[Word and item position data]

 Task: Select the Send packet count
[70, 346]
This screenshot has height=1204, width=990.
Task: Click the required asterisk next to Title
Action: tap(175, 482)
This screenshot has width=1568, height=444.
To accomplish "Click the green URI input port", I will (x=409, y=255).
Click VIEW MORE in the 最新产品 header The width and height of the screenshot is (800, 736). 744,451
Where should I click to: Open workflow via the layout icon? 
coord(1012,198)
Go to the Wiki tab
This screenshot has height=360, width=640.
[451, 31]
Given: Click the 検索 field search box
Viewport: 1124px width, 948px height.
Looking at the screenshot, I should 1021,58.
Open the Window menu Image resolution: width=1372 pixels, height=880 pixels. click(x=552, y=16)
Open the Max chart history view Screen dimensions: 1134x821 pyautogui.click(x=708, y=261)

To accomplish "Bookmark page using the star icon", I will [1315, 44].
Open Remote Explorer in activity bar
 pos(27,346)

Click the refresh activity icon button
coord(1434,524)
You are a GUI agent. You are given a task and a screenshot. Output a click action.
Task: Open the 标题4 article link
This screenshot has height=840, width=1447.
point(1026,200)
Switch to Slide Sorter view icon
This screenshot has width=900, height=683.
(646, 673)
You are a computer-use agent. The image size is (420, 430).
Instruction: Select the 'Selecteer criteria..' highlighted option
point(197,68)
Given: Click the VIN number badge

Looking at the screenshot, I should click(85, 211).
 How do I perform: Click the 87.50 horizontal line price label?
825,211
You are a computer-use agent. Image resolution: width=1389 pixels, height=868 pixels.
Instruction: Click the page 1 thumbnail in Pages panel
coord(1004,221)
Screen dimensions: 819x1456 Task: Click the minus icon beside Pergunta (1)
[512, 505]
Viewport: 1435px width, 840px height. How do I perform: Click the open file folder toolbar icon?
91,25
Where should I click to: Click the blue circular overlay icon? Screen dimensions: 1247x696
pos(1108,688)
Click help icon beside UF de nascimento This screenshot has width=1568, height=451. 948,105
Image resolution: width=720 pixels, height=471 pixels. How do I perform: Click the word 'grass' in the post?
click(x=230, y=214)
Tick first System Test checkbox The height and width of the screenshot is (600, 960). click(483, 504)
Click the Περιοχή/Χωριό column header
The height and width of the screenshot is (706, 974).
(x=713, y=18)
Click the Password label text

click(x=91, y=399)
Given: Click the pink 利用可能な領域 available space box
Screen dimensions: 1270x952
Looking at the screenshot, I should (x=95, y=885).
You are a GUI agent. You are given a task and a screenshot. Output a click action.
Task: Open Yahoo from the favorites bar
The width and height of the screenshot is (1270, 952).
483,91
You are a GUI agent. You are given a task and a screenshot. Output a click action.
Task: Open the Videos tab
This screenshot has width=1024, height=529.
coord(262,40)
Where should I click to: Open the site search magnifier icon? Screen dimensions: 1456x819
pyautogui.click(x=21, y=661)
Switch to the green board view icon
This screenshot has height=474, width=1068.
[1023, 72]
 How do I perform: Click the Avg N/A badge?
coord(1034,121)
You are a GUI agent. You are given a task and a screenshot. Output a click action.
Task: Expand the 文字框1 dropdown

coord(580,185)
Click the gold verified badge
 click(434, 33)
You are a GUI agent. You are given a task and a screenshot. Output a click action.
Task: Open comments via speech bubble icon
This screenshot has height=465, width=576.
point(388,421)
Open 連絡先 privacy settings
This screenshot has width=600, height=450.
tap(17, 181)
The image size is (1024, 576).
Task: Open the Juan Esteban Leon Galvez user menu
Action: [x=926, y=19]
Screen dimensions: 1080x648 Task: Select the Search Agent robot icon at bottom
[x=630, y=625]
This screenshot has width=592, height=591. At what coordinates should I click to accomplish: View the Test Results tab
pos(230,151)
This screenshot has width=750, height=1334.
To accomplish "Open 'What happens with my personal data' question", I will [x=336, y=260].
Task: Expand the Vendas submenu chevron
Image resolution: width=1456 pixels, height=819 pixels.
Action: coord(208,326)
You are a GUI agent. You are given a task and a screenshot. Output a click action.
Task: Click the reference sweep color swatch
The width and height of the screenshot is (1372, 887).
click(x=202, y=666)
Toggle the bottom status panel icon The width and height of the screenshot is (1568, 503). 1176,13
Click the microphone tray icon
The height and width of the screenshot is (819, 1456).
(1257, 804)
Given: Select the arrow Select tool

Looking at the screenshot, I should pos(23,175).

§ PROBLEM REQUIREMENTS:
Rewrite the records above, changing every "Screen dimensions" to "Screen size" and leaving everything else as it is.

§ REPLY:
 Task: Select the Send packet count
[70, 346]
This screenshot has height=1204, width=990.
Task: Click the required asterisk next to Title
Action: tap(175, 482)
This screenshot has width=1568, height=444.
To accomplish "Click the green URI input port", I will (x=409, y=255).
Click VIEW MORE in the 最新产品 header The width and height of the screenshot is (800, 736). 744,451
Where should I click to: Open workflow via the layout icon? 
coord(1012,198)
Go to the Wiki tab
This screenshot has height=360, width=640.
[451, 31]
Given: Click the 検索 field search box
Viewport: 1124px width, 948px height.
Looking at the screenshot, I should 1021,58.
Open the Window menu Image resolution: width=1372 pixels, height=880 pixels. click(x=552, y=16)
Open the Max chart history view Screen size: 1134x821 pyautogui.click(x=708, y=261)

To accomplish "Bookmark page using the star icon", I will [1315, 44].
Open Remote Explorer in activity bar
 pos(27,346)

Click the refresh activity icon button
coord(1434,524)
You are a GUI agent. You are given a task and a screenshot. Output a click action.
Task: Open the 标题4 article link
This screenshot has height=840, width=1447.
point(1026,200)
Switch to Slide Sorter view icon
This screenshot has width=900, height=683.
(646, 673)
You are a computer-use agent. The image size is (420, 430).
Instruction: Select the 'Selecteer criteria..' highlighted option
point(197,68)
Given: Click the VIN number badge

Looking at the screenshot, I should click(85, 211).
 How do I perform: Click the 87.50 horizontal line price label?
825,211
You are a computer-use agent. Image resolution: width=1389 pixels, height=868 pixels.
Instruction: Click the page 1 thumbnail in Pages panel
coord(1004,221)
Screen size: 819x1456 Task: Click the minus icon beside Pergunta (1)
[512, 505]
Viewport: 1435px width, 840px height. How do I perform: Click the open file folder toolbar icon?
91,25
Where should I click to: Click the blue circular overlay icon? Screen size: 1247x696
pos(1108,688)
Click help icon beside UF de nascimento This screenshot has width=1568, height=451. 948,105
Image resolution: width=720 pixels, height=471 pixels. How do I perform: Click the word 'grass' in the post?
click(x=230, y=214)
Tick first System Test checkbox The height and width of the screenshot is (600, 960). click(483, 504)
Click the Περιοχή/Χωριό column header
The height and width of the screenshot is (706, 974).
(x=713, y=18)
Click the Password label text

click(x=91, y=399)
Given: Click the pink 利用可能な領域 available space box
Screen size: 1270x952
Looking at the screenshot, I should (x=95, y=885).
You are a GUI agent. You are given a task and a screenshot. Output a click action.
Task: Open Yahoo from the favorites bar
The width and height of the screenshot is (1270, 952).
483,91
You are a GUI agent. You are given a task and a screenshot. Output a click action.
Task: Open the Videos tab
This screenshot has width=1024, height=529.
coord(262,40)
Where should I click to: Open the site search magnifier icon? Screen size: 1456x819
pyautogui.click(x=21, y=661)
Switch to the green board view icon
This screenshot has height=474, width=1068.
[1023, 72]
 How do I perform: Click the Avg N/A badge?
coord(1034,121)
You are a GUI agent. You are given a task and a screenshot. Output a click action.
Task: Expand the 文字框1 dropdown

coord(580,185)
Click the gold verified badge
 click(434, 33)
You are a GUI agent. You are given a task and a screenshot. Output a click action.
Task: Open comments via speech bubble icon
This screenshot has height=465, width=576.
point(388,421)
Open 連絡先 privacy settings
This screenshot has width=600, height=450.
tap(17, 181)
The image size is (1024, 576).
Task: Open the Juan Esteban Leon Galvez user menu
Action: [x=926, y=19]
Screen size: 1080x648 Task: Select the Search Agent robot icon at bottom
[x=630, y=625]
This screenshot has width=592, height=591. At what coordinates should I click to accomplish: View the Test Results tab
pos(230,151)
This screenshot has width=750, height=1334.
To accomplish "Open 'What happens with my personal data' question", I will [x=336, y=260].
Task: Expand the Vendas submenu chevron
Image resolution: width=1456 pixels, height=819 pixels.
Action: coord(208,326)
You are a GUI agent. You are given a task and a screenshot. Output a click action.
Task: Click the reference sweep color swatch
The width and height of the screenshot is (1372, 887).
click(x=202, y=666)
Toggle the bottom status panel icon The width and height of the screenshot is (1568, 503). 1176,13
Click the microphone tray icon
The height and width of the screenshot is (819, 1456).
(1257, 804)
Given: Select the arrow Select tool

Looking at the screenshot, I should pos(23,175).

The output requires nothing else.